Like a medicine compounded to release its healing properties over time, the best classes will continually reveal insights into the human condition that match a maturing learner’s ability to relate, sometimes years later. 

She emphasized that point for the Board of Governors with the story of an email she recently received from a student she had taught many years ago. “He wrote to say that he was re-reading the novels from my Modern World Fiction class, which resonate with him as he ‘officially’ becomes middle-aged,” she wrote. “He wanted to know if I had intentionally designed the syllabus to be in keeping with what he ‘is and is not’ decades later. The answer is that I did.”

Such epiphanies are common among her students.

“I have spoken to many alumni over the years who talk about how, until taking a humanities class with Dr. Regalis, they had never really appreciated classes in the humanities,” says Dr. Todd Roberts, NCSSM’s chancellor. “Many say now her class was one of their favorites.”

The respect for Dr. Regalis’s dedication to her craft extends beyond those she has taught. 

Elizabeth Moose, NCSSM’s Dean of Humanities and a long-time colleague in the classroom, knows well the intellectual energy she brings to the profession each day.
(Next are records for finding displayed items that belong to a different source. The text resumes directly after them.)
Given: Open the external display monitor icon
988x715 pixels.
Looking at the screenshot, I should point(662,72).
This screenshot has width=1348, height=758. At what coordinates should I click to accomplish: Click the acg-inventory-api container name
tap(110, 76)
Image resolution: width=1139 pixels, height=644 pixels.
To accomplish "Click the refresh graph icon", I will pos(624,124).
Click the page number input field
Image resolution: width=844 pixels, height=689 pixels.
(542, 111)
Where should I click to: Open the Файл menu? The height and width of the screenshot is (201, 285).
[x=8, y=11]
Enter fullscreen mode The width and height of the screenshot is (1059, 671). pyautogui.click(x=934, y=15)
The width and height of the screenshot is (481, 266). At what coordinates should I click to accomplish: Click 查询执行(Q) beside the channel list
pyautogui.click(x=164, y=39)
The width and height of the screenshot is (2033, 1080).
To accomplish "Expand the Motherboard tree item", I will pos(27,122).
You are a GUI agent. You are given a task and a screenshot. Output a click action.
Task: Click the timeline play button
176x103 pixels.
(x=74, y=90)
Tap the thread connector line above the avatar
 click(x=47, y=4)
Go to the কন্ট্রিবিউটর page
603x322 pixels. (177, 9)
“For Martha, teaching and learning are as essential as breathing,” Moose says. “She gives her all to her students, to her scholarship, and to NCSSM. She has been a powerful influence on my own growth as a teacher, and for all that I am grateful. This is a well-deserved honor.” 

“Dr. Regalis is very deserving of this teaching award,” agrees Dr. Katie O’Connor, Provost and Vice Chancellor for Academic Programs at NCSSM. “She shows remarkable empathy and cares deeply about her students — not only as learners, but as individuals, too.”

The human condition, and our path to where we are now, is something Dr. Regalis will forever strive alongside her students to understand more fully. That quest — an emotional and spiritual pursuit as much as an intellectual one — is “emblematic,” she says, “of the mystery of what it means to be a good teacher, for we must not only instruct minds; we must treasure and protect fragile hearts.”